— start Source excerpt —
Yesterday’s announcement from right-leaning social-media platform Parler also included a statement attributed to Ye, who has not otherwise acknowledged the plan. “In a world where conservative opinions are considered to be controversial,” he is quoted as saying, “we have to make sure we have the right to freely express ourselves.” (A note of caution here in response to early coverage of this potential deal. Nothing is done yet, and we know very little about the shape or size of the proposed transaction, which involves some historically unreliable characters. It comes after weeks of unpredictable and especially self-destructive behavior by Ye, who has spoken frequently about his struggles with mental health.)

It’s a bizarre situation, to be sure, and one that not even the closest Ye-watchers saw coming. In a broad sense, though, it’s a story we’ve heard elsewhere recently: A powerful, unpredictable man with a significant presence on social media gets fed up with a platform and decides that the only solution is to own the place. Elon Musk is now mired in an incredibly messy bid for Twitter. Donald Trump did it, sort of, with Truth Social. As the account for the House Judiciary Committee Republicans cryptically posted just a couple of days before Ye’s post about “JEWISH PEOPLE”:

Musk’s plan was, and maybe still is, to buy actual Twitter, and Truth Social is best understood as a sort of bio-dome habitat for Trump posts, which have some sort of audience on and off the platform. Parler, on the other hand, is an undistinguished member of the broader class of “alt-tech” platforms that have sprung up over the last five years and experienced a miniature Cambrian explosion after Trump was banned from multiple major platforms, cumulatively raising hundreds of millions of dollars — much of which came from ideologically motivated investors.
— end Source excerpt —
— start Information provided —
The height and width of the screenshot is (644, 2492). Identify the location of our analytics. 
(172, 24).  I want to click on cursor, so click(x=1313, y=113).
— end Information provided —
- [Goals]:
a) Please rewrite the Parler excerpt starting with "Yesterday’s announcement from" and going on through "with mental health.)", putting "warning" in place of "caution".
b) Answer these questions from the Parler excerpt, one per line:
(i) Which platform is Elon Musk bidding for?
(ii) Which platform is tied to Donald Trump?
(iii) Over what span of time have the "alt-tech" platforms sprung up?
c) In one to three sentences, explain why the Parler excerpt urges caution about early coverage of the deal.

- [Results]:
a)
Yesterday’s announcement from right-leaning social-media platform Parler also included a statement attributed to Ye, who has not otherwise acknowledged the plan. “In a world where conservative opinions are considered to be controversial,” he is quoted as saying, “we have to make sure we have the right to freely express ourselves.” (A note of warning here in response to early coverage of this potential deal. Nothing is done yet, and we know very little about the shape or size of the proposed transaction, which involves some historically unreliable characters. It comes after weeks of unpredictable and especially self-destructive behavior by Ye, who has spoken frequently about his struggles with mental health.)

b)
(i) Twitter
(ii) Truth Social
(iii) The last five years

c) Nothing is done yet, and very little is known about the shape or size of the proposed transaction, which involves some historically unreliable characters. It also comes after weeks of unpredictable and especially self-destructive behavior by Ye.